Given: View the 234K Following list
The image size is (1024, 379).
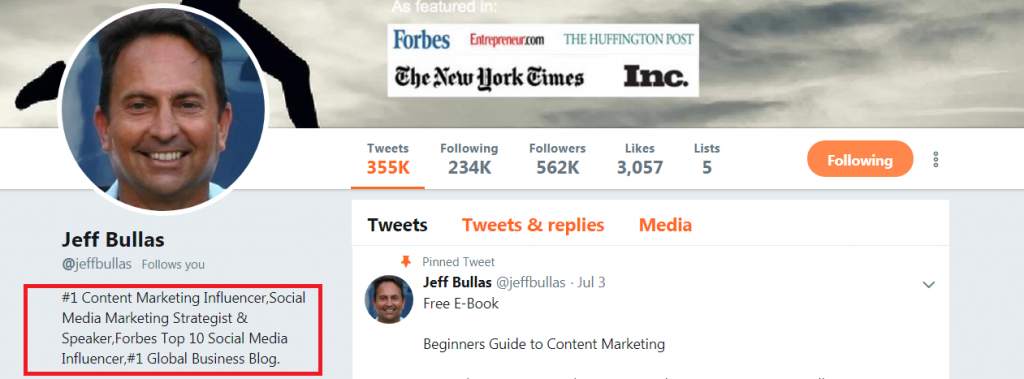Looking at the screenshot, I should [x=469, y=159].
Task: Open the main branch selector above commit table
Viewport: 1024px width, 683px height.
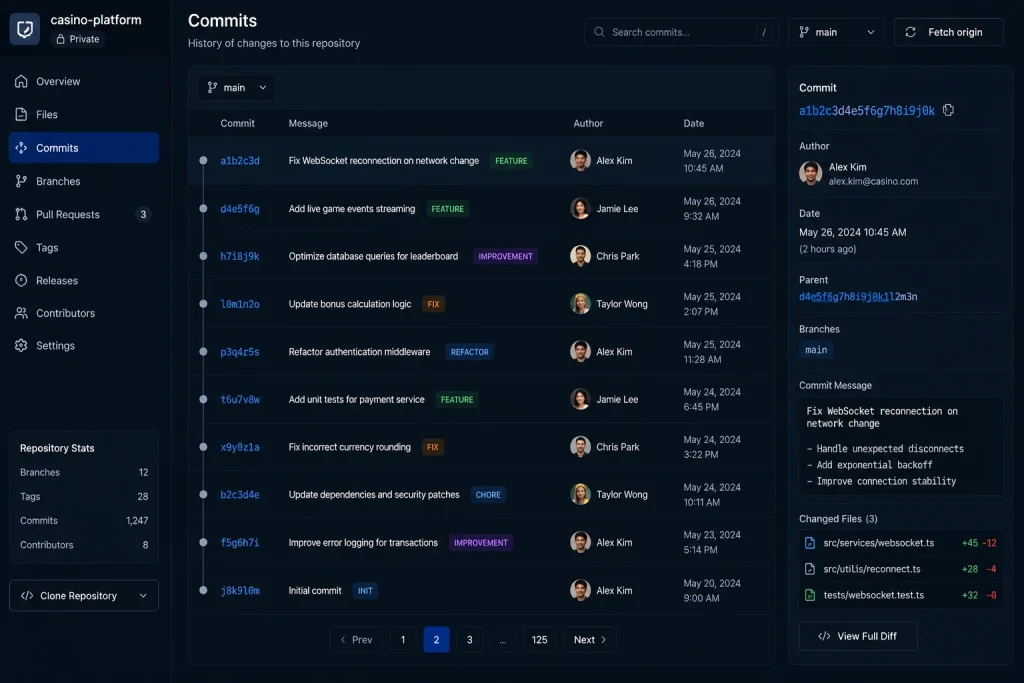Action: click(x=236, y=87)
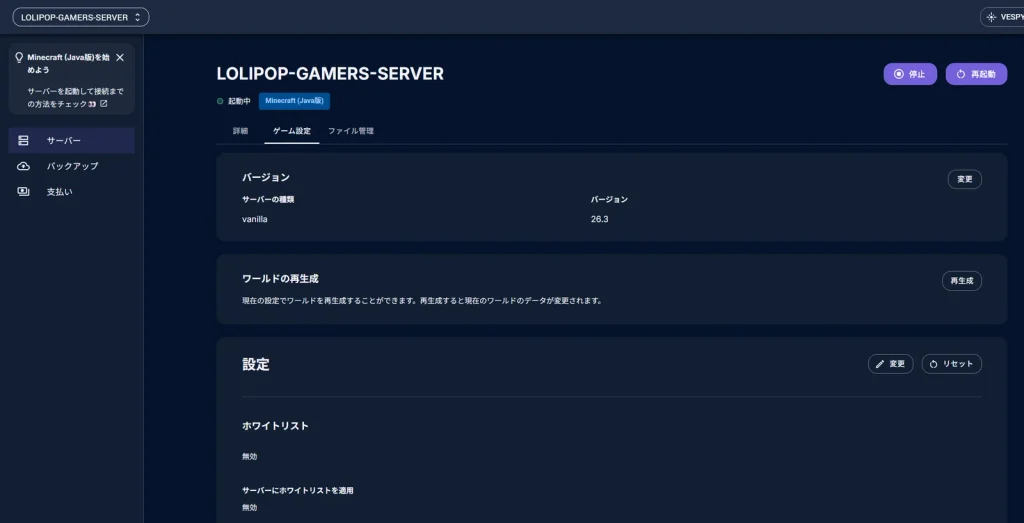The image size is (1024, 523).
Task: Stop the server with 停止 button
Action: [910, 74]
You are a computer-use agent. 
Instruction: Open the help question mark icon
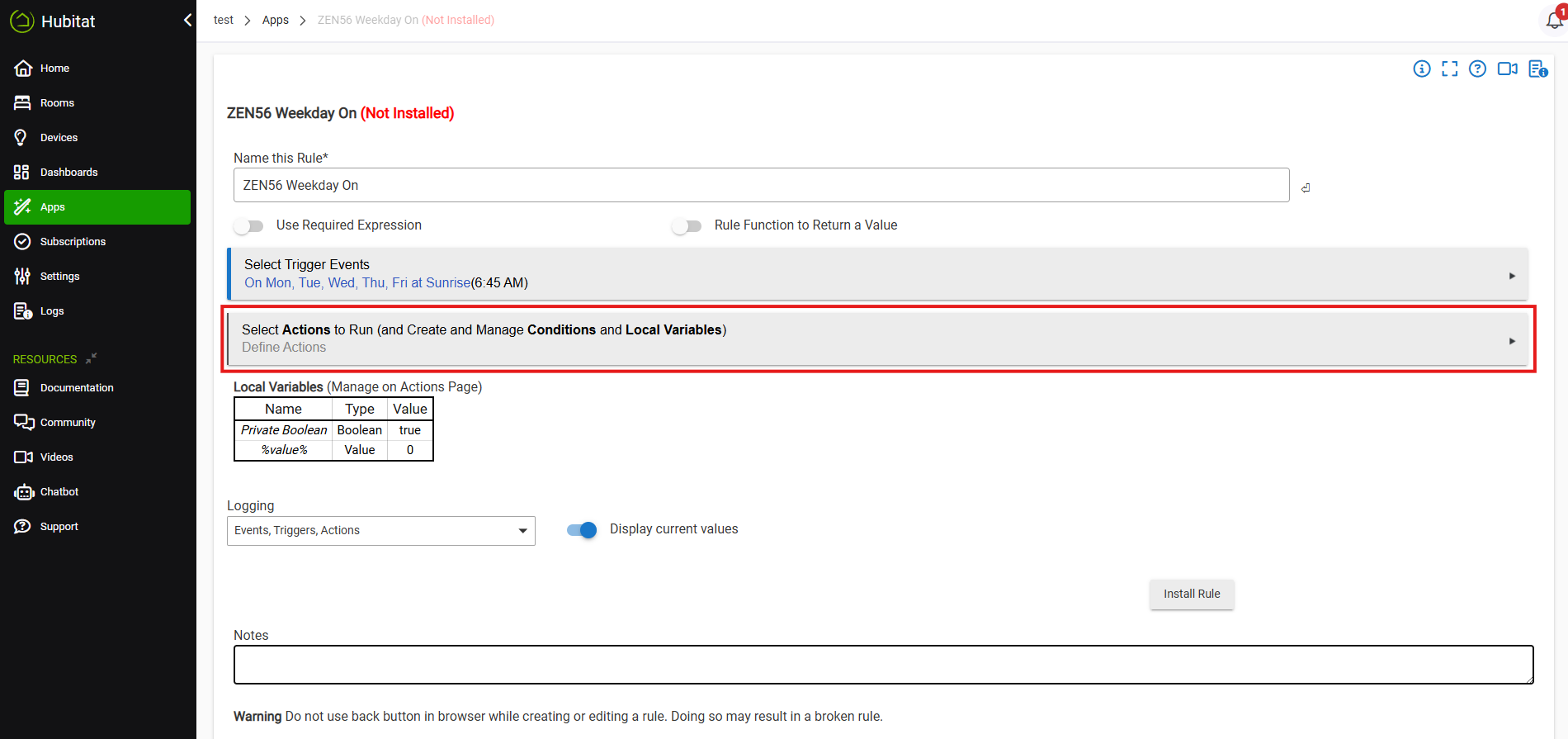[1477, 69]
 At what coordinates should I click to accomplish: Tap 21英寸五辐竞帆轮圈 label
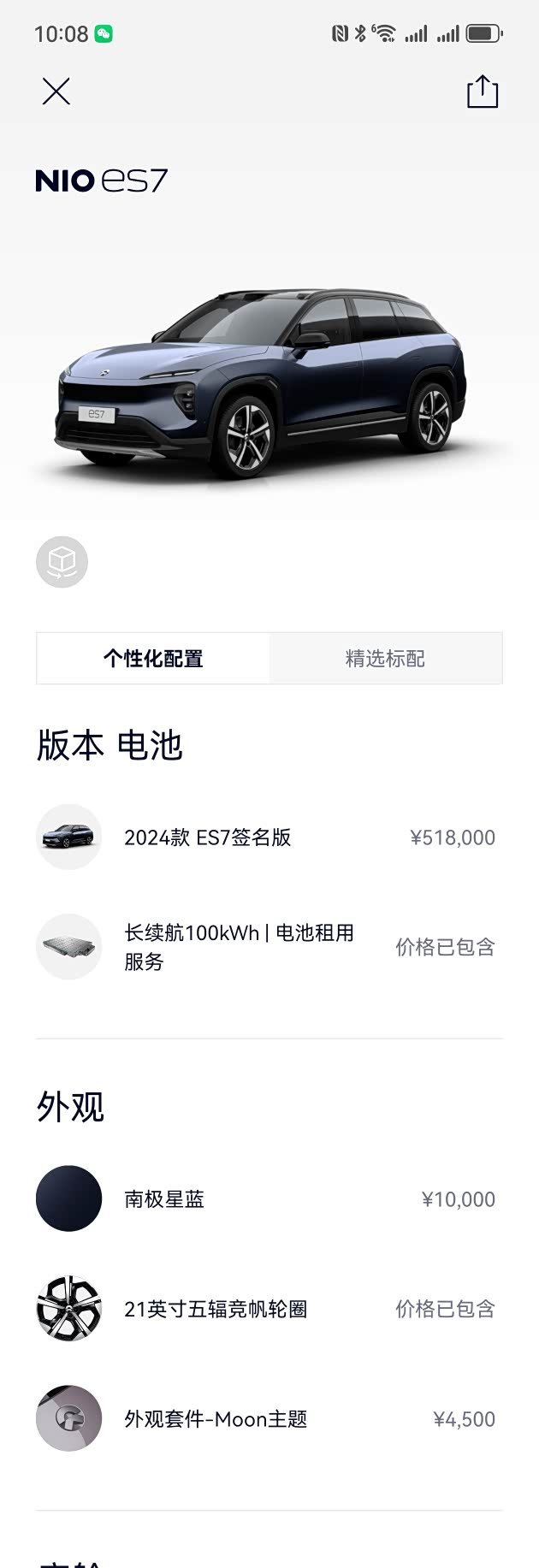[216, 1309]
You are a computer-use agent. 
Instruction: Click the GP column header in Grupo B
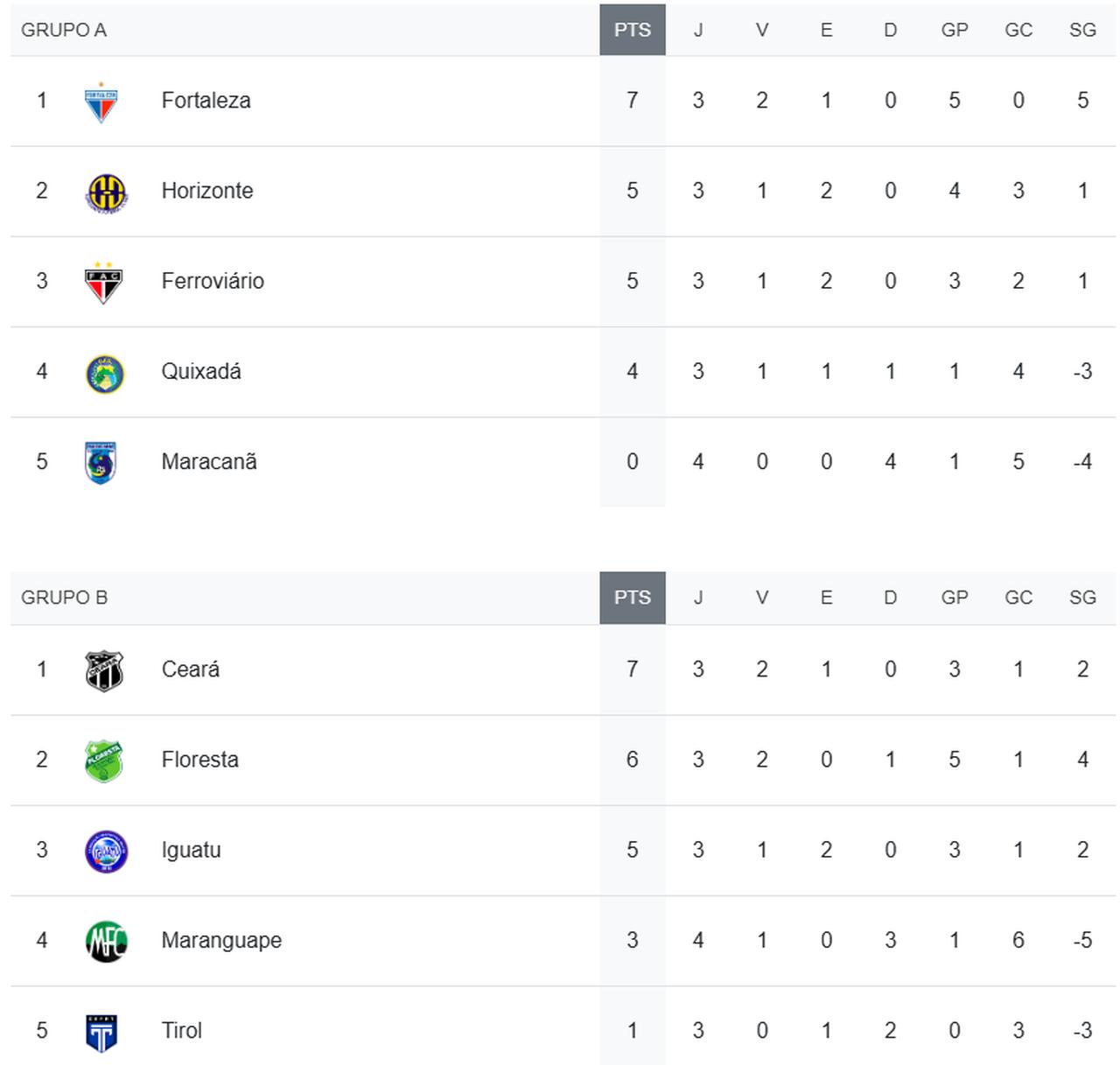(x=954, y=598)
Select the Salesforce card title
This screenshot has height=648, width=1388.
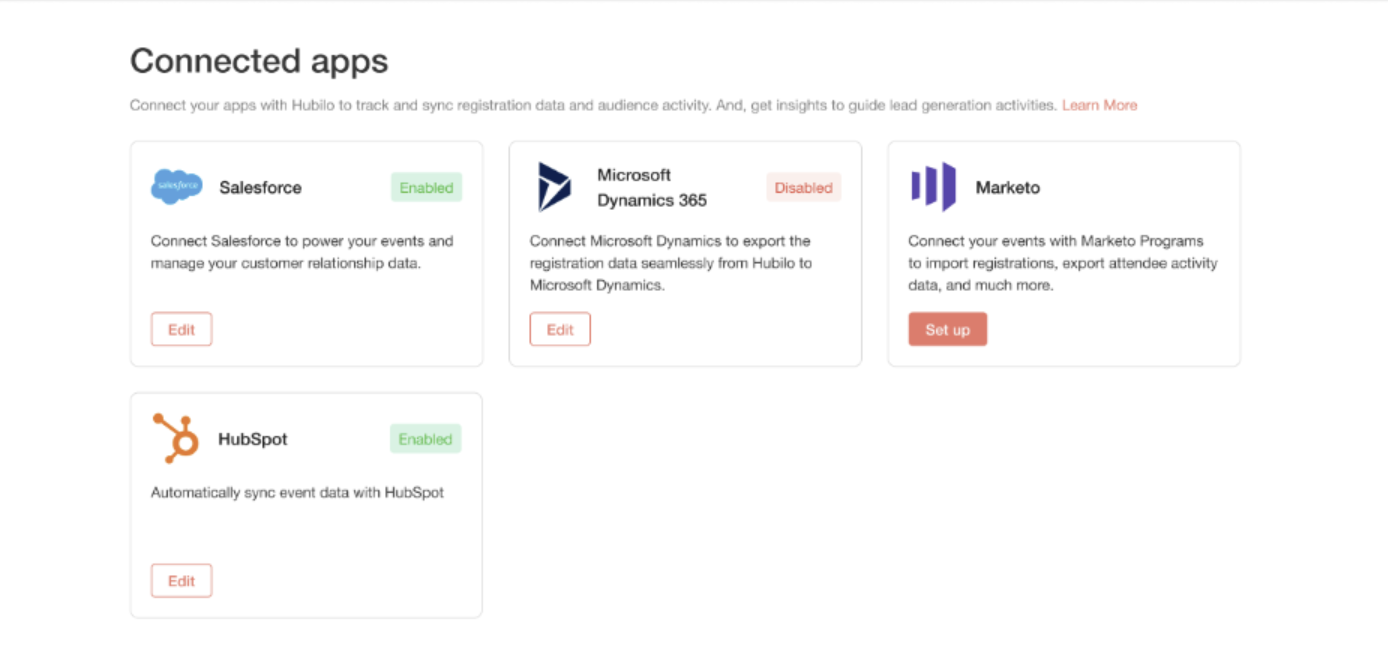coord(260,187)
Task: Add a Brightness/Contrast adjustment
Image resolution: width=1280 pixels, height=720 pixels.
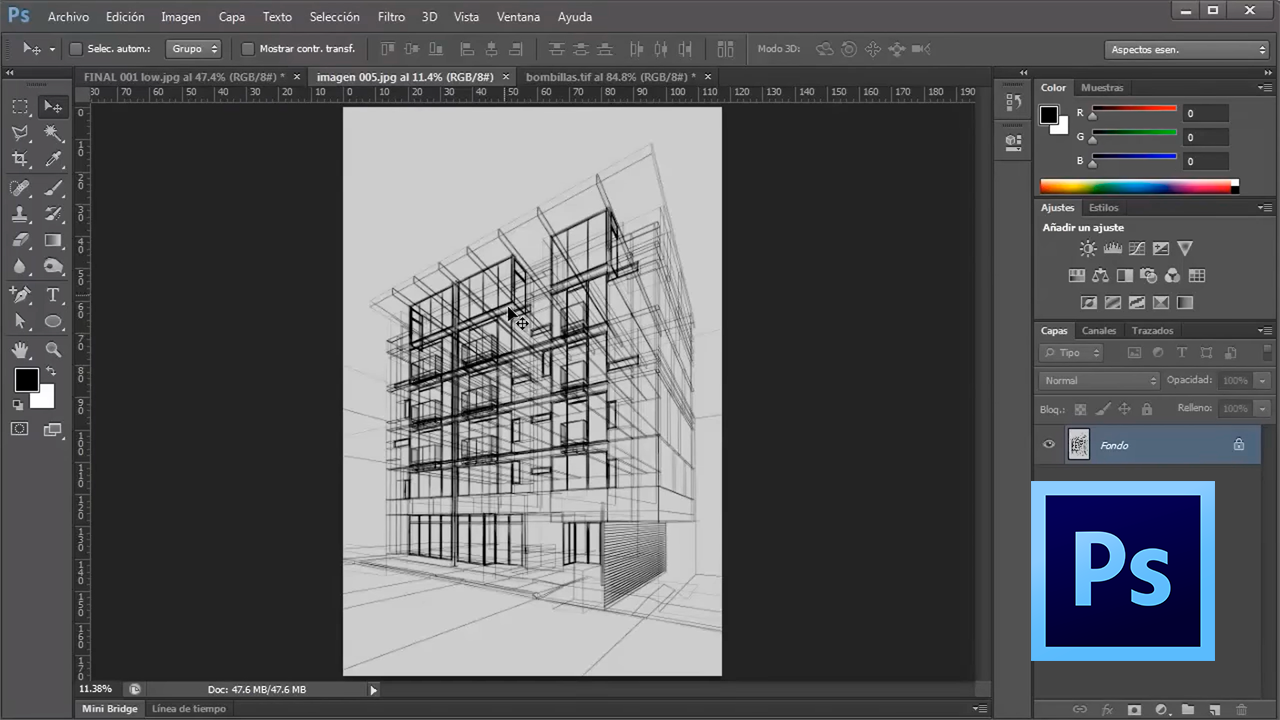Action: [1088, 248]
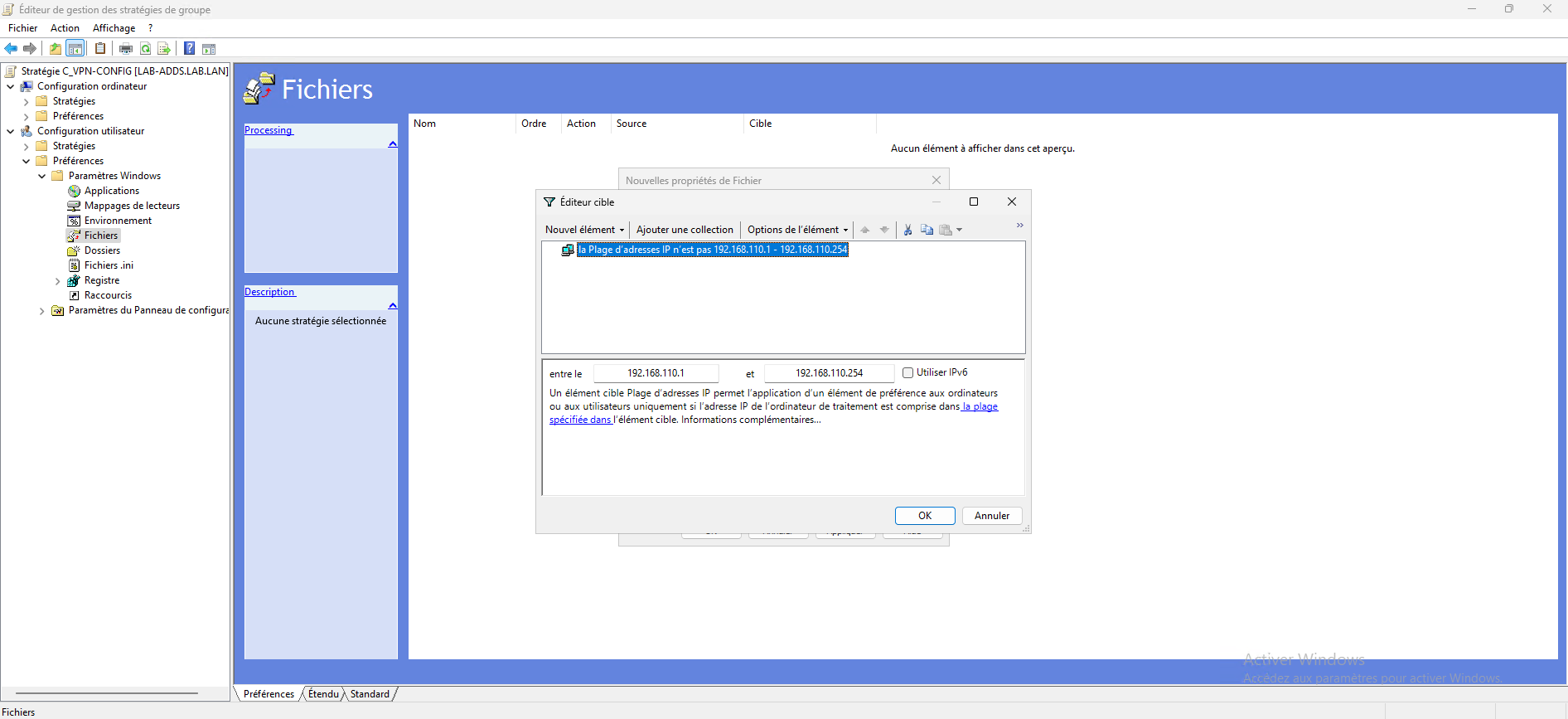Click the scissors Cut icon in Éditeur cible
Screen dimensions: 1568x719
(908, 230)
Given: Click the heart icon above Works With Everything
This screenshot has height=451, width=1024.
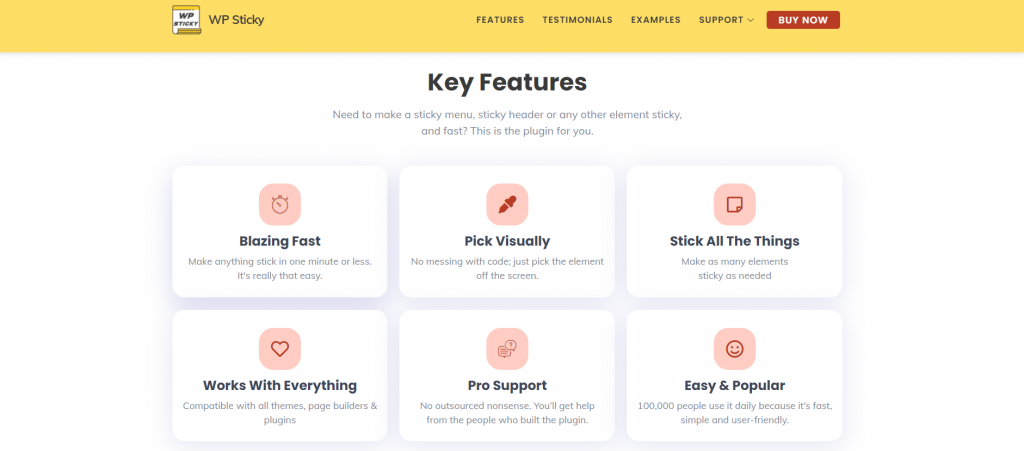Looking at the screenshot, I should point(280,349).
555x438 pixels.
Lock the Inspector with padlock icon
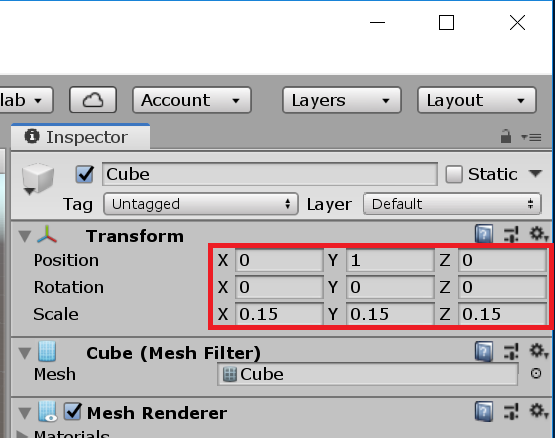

### Work required
Transcribe the records verbatim and omit the images.

### Written solution
Given: View the 234K Following list
The image size is (1024, 379).
Looking at the screenshot, I should [x=469, y=159].
Task: Open the main branch selector above commit table
Viewport: 1024px width, 683px height.
Action: click(x=236, y=87)
The image size is (1024, 523).
Task: Stop the server with 停止 button
Action: [910, 74]
You are a computer-use agent. 
Instruction: Open the help question mark icon
[1477, 69]
 At what coordinates should I click to accomplish: Tap 21英寸五辐竞帆轮圈 label
[216, 1309]
You are a computer-use agent. 
Instruction: Click the GP column header in Grupo B
(x=954, y=598)
Select the Salesforce card title
This screenshot has height=648, width=1388.
coord(260,187)
Task: Add a Brightness/Contrast adjustment
Image resolution: width=1280 pixels, height=720 pixels.
Action: [1088, 248]
Click the scissors Cut icon in Éditeur cible
Screen dimensions: 1568x719
(908, 230)
Given: Click the heart icon above Works With Everything
This screenshot has height=451, width=1024.
Looking at the screenshot, I should point(280,349).
555x438 pixels.
Lock the Inspector with padlock icon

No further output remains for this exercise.